What you need to do: The answer must consist of every line from the entries below that contains the word "icon".

---------- Data provided ----------

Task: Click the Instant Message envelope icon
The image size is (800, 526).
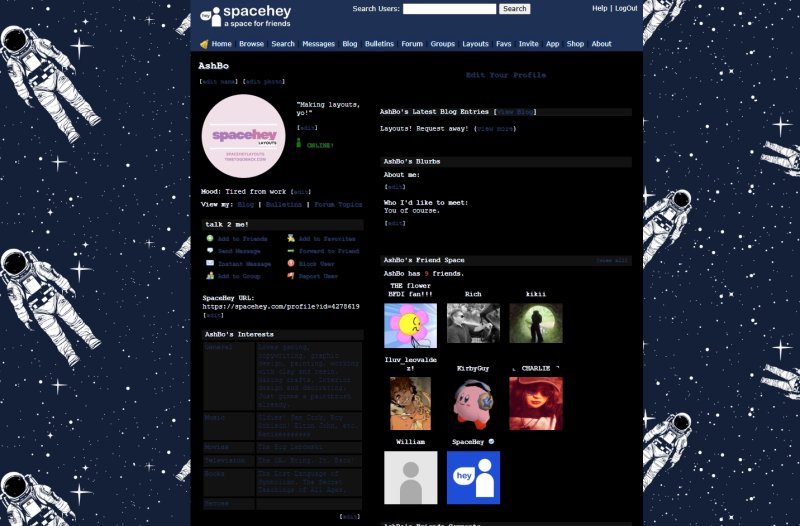Action: pos(210,263)
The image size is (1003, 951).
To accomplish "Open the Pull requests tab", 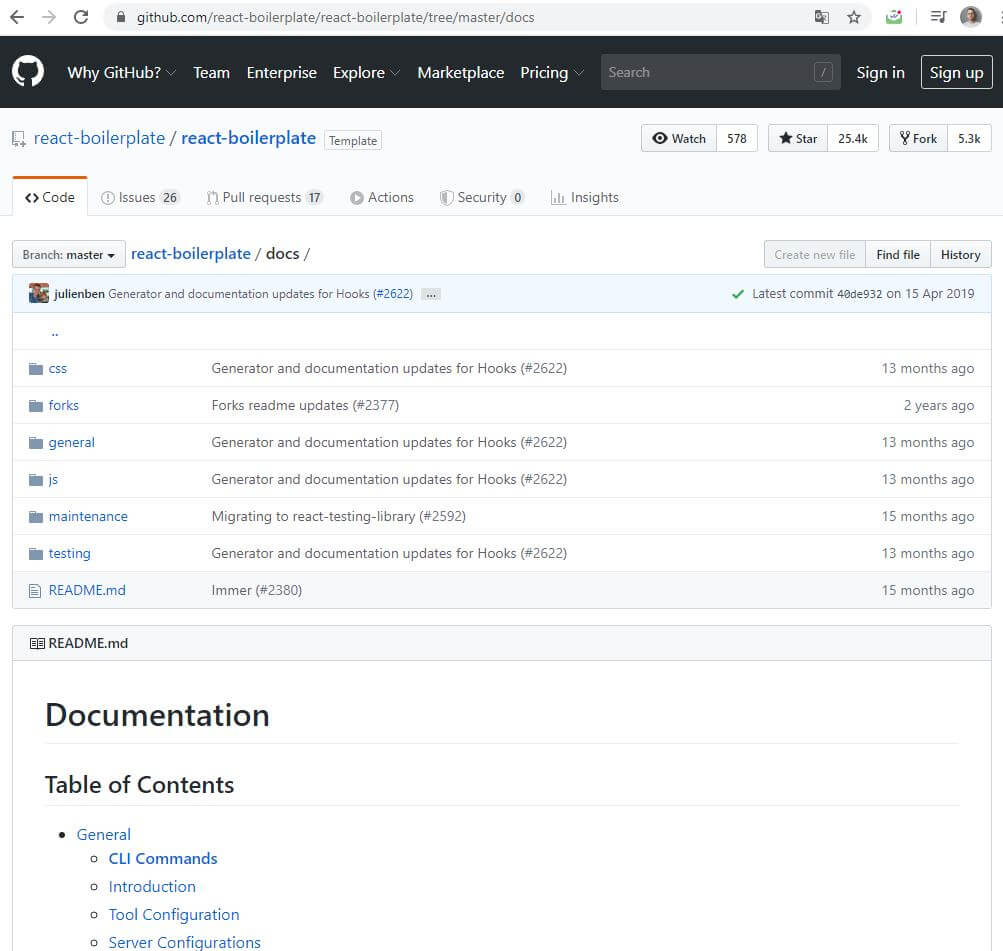I will [263, 197].
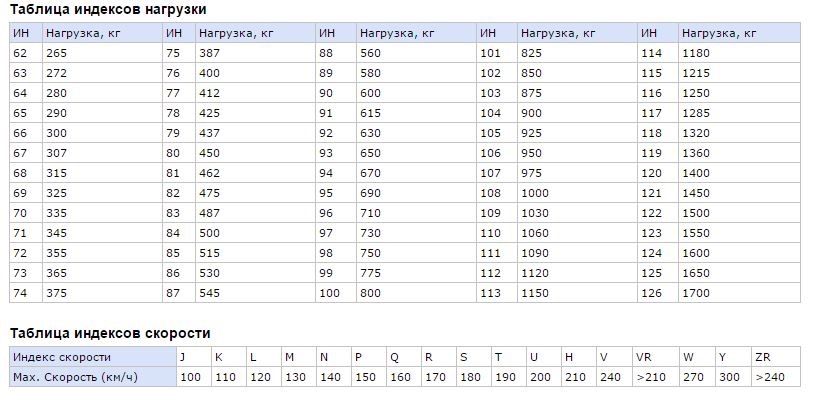
Task: Click the speed index "H" cell
Action: (x=569, y=357)
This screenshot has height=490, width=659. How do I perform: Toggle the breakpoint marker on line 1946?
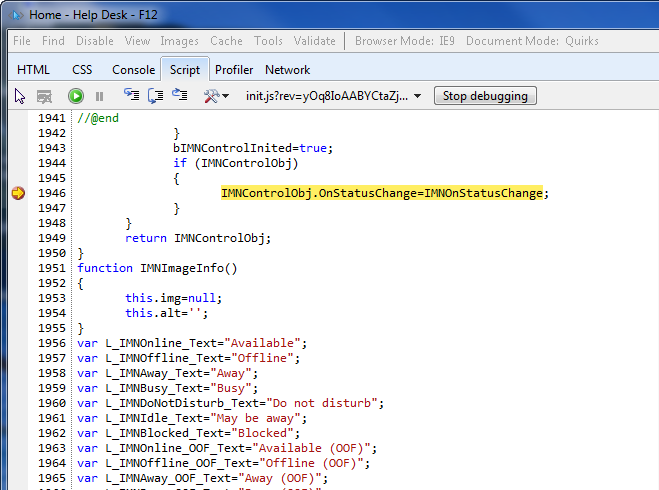pos(18,193)
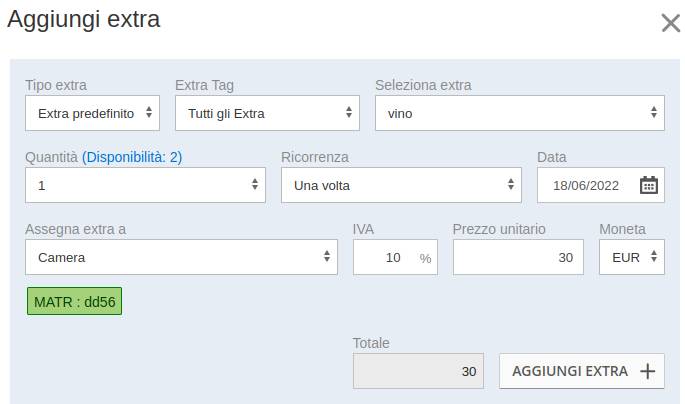Click the Quantità selector arrows
Screen dimensions: 685x404
(255, 184)
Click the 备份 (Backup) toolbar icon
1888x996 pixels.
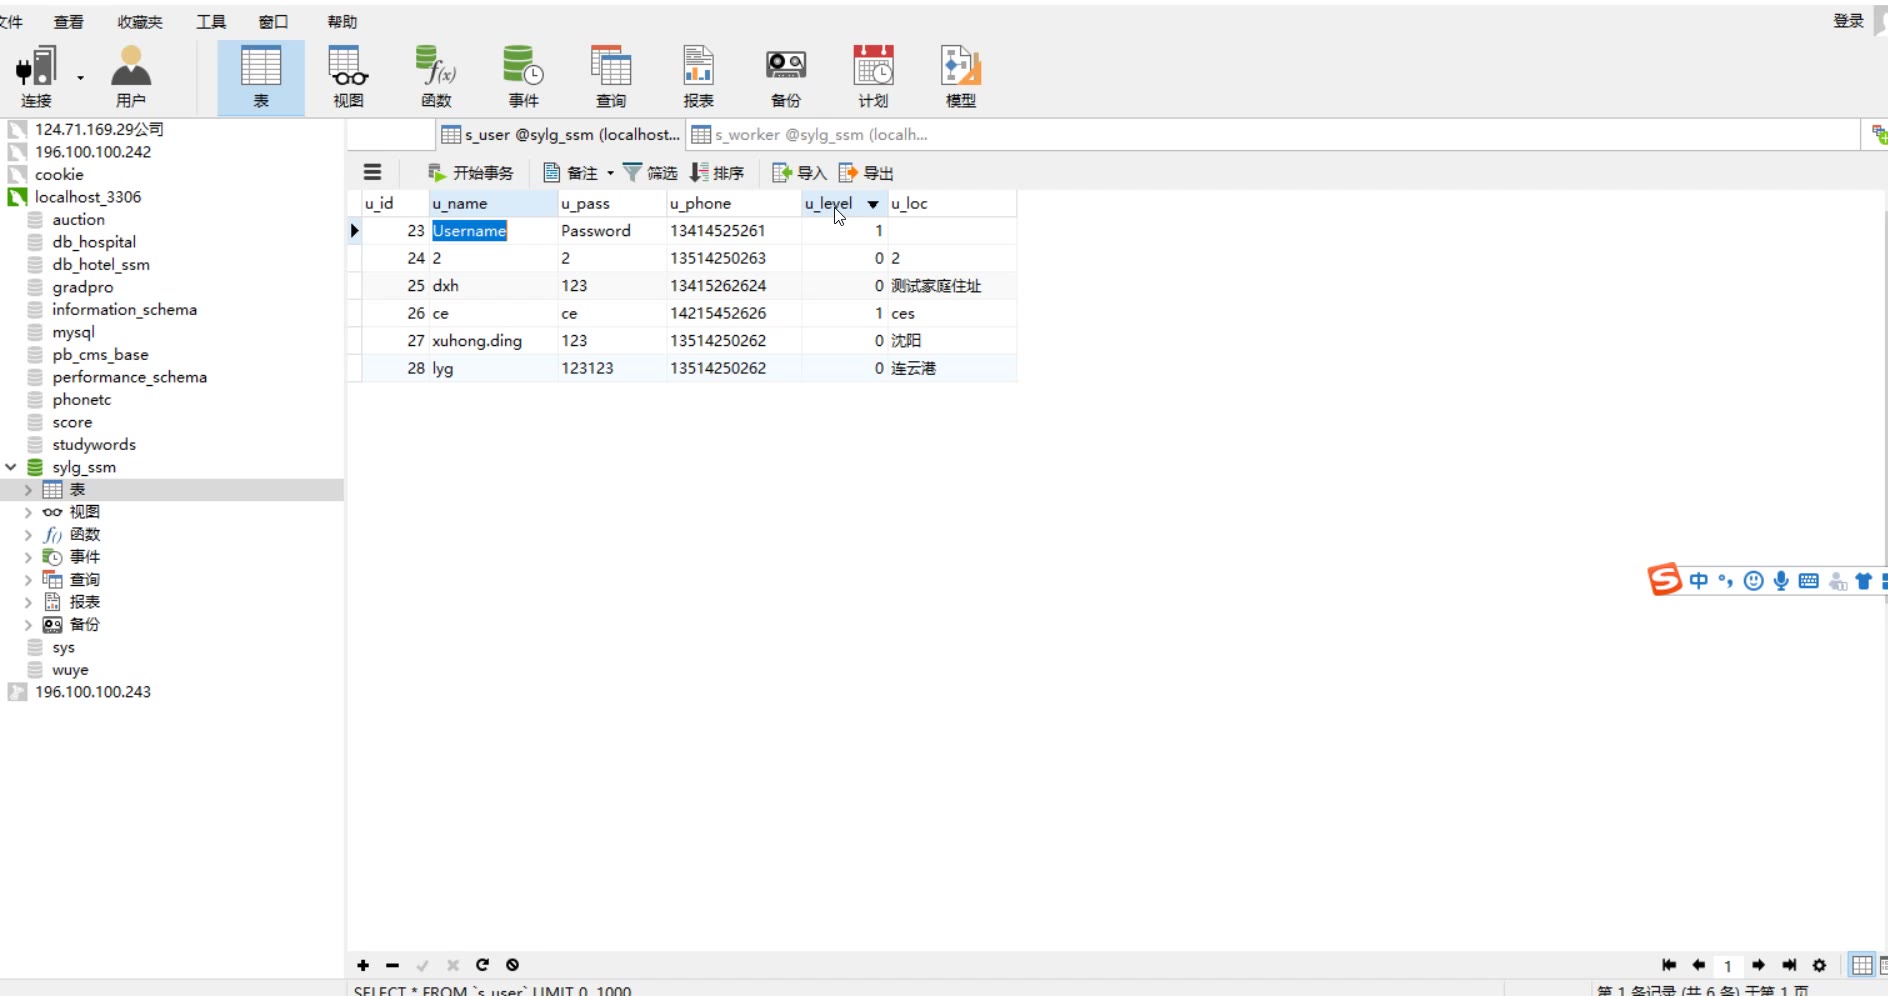point(785,76)
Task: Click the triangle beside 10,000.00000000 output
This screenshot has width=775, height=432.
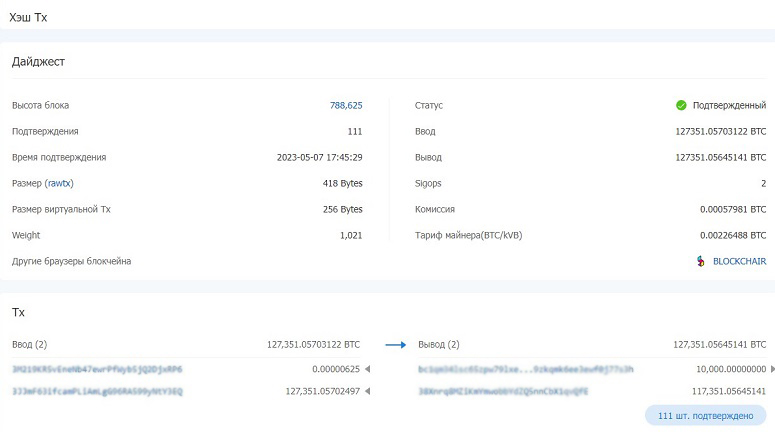Action: point(773,369)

----------

Task output:
Task: Click the Instant Message envelope icon
Click the 备份 (Backup) toolbar icon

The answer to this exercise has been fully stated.